▶ Brano da leggere:
----------
“La lunga discesa” è un fumetto hip hop: intervista al rapper Amir Issaa

Disegnato da Danica Novgorodoff, La lunga discesa è l’adattamento a fumetti del romanzo bestseller di Jason Reynolds. Racconta il dilemma di Will, un adolescente afroamericano che, dopo aver visto morire il fratello maggiore in una sparatoria, sente la pressione delle regole sociali che gli impongono di vendicarlo, ma anche un insopprimibile desiderio di uscire una volta per tutte dalla spirale di violenza in cui è nato e cresciuto.
Abbiamo chiesto ad Amir Issaa, rapper ed educatore che ha firmato la postfazione del volume e collaborato alla traduzione, di raccontarci La lunga discesa dal suo punto di vista e spiegarci la differenza tra rap e hip hop.

Se dovessi raccontare La lunga discesa in poche parole, magari in una barra, cosa diresti?

Credo nella forza che mi ha dato mia madre,
l’orgoglio di chi soffre ma non sta lì a guardare.
Vero con me stesso, ce l’ho scritto sul volto:
ho ucciso il mio personaggio, sono morto e risorto.
(Amir Issaa – Cose da dire – album: Paura di nessuno)

Nella postfazione hai scritto che La lunga discesa è una storia hip hop. Perché?
----------
▶ Dati mostrati:
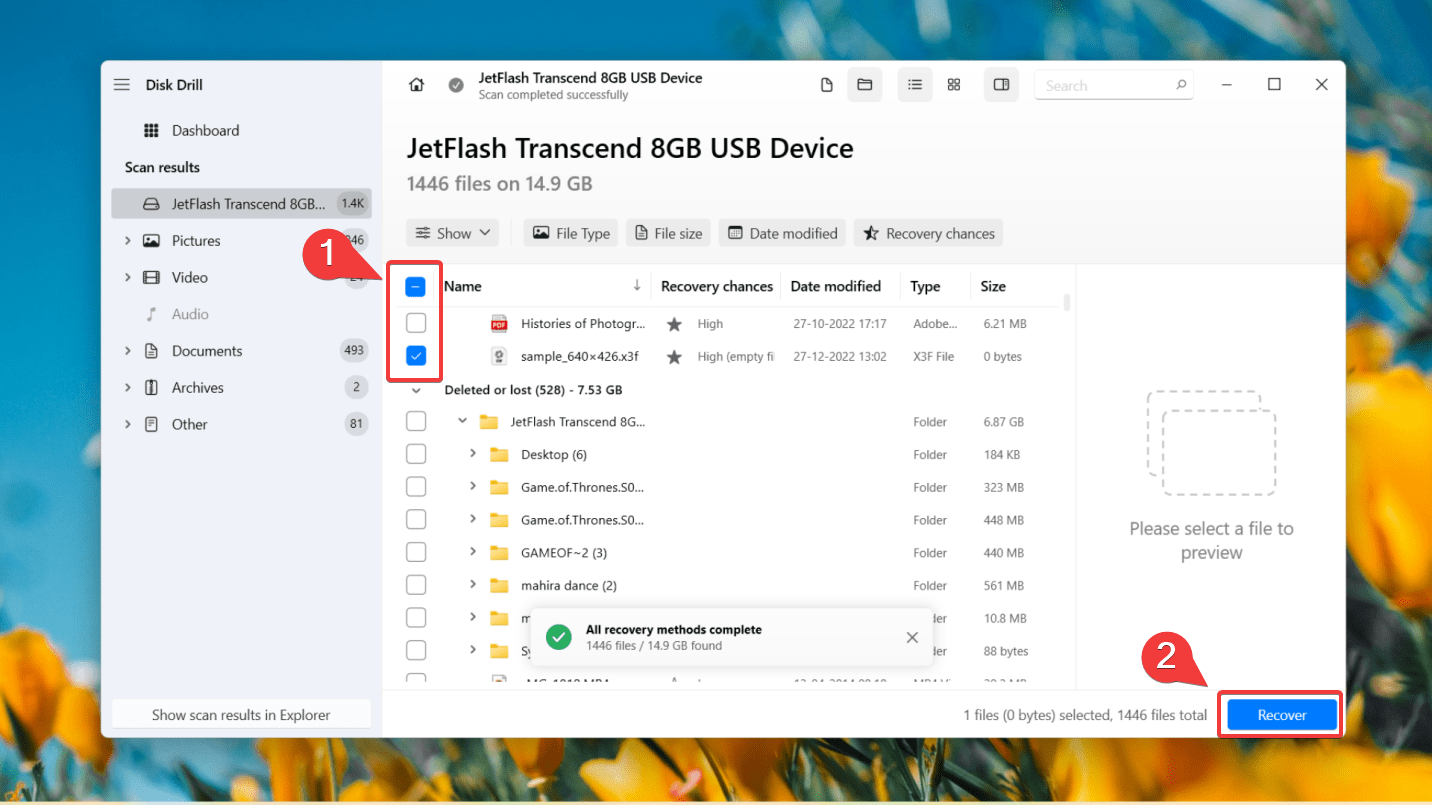This screenshot has width=1432, height=805.
Task: Open the hamburger menu beside Disk Drill
Action: [x=122, y=85]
----------
▶ Obiettivo indicato: Ripeti parola per parola il brano su La lunga discesa, da "Abbiamo chiesto ad" a "rap e hip hop.". Per questo lavoro l'elenco non serve.

▶ Risposta completa:
Abbiamo chiesto ad Amir Issaa, rapper ed educatore che ha firmato la postfazione del volume e collaborato alla traduzione, di raccontarci La lunga discesa dal suo punto di vista e spiegarci la differenza tra rap e hip hop.